How the Software Is Made — bennherrera.dev

I wrote this for a team of very smart but very young colleagues at a startup where I worked. The postscript, added in February 2026, addresses its direct relevance to current developments regarding AI.

Brief

In any software project at any stage of development the single attribute most correlated with velocity is the speed with which constructive changes can be made. It does not matter what condition the code base is in. It does not matter how far it needs to go. If your team can iterate quickly they can get it done. The inverse is also true. Regardless of all other factors, high barriers to iteration lead to inescapably low velocity.

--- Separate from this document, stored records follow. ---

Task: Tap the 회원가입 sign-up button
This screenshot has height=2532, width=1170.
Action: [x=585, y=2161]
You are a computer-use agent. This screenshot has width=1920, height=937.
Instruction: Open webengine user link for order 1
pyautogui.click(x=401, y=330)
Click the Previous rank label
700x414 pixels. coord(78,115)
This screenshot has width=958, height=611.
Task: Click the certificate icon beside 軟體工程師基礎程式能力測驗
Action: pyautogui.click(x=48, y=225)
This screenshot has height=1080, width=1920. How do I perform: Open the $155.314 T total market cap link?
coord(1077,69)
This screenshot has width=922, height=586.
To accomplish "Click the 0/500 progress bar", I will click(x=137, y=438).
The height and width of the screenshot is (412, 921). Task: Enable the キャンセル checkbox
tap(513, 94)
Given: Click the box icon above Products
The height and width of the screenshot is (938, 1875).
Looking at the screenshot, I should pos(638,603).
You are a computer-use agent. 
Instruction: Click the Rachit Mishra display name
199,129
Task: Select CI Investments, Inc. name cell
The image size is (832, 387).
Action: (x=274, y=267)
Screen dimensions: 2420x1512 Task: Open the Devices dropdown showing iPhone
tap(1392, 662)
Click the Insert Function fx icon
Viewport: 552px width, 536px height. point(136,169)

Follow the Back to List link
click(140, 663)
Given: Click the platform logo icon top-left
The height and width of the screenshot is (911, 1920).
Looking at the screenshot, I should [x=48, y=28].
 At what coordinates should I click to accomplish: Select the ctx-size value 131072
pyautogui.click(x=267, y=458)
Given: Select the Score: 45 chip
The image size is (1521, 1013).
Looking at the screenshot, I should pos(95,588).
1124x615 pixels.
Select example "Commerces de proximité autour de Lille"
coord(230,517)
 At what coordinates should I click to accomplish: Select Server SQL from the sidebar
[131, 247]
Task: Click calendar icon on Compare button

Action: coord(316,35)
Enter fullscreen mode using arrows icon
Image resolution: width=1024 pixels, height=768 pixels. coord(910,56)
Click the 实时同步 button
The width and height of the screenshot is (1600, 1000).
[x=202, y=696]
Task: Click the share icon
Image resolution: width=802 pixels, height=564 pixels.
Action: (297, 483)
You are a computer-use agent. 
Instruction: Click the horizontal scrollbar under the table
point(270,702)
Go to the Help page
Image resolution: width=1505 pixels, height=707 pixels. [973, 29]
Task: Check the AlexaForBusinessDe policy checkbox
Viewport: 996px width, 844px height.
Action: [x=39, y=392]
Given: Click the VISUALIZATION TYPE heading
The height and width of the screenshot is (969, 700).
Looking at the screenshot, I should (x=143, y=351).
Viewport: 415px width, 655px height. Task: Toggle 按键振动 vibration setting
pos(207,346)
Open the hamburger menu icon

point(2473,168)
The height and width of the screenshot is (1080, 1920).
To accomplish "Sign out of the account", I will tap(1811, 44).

Terms and Conditions Apply

Velocity

Velocity is the rate at which high quality features, improvements, and fixes can be incorporated into a project and delivered to its consumers. High velocity allows a team to capitalize on an opportunity within the window of maximum advantage. Low velocity leads to repeated “near miss” and “too little, too late” outcomes.

Constructive Change

A constructive change has three qualities

Makes at least one thing better
Doesn’t make other things worse
Can reasonably demonstrate that 1 and 2 are not dirty lies

Iteration

Development iteration is a nested loop. The inner loop is the IC’s local development work. The middle loop is delivering encapsulated chunks of that work to the project at large with the outer loop being delivery to the consumers.

The Inner Loop

The inner loop is the developer’s local modify → build^† → debug cycle plus whatever local runs of the automated tests they do to validate their work.

The Middle Loop

The middle loop is the process required for getting a body of changes off of a developer’s machine to a context where it affects other people. That means it will be used or built on by others in the course of their work. In most of our projects this is done by merging a PR from a working branch to main, with initial exposure being our internal ‘develop’ environment.

The Outer Loop

The outer loop is the process required for hardening, validation (internal and possibly 1st party), and publication of software for use by the target audience.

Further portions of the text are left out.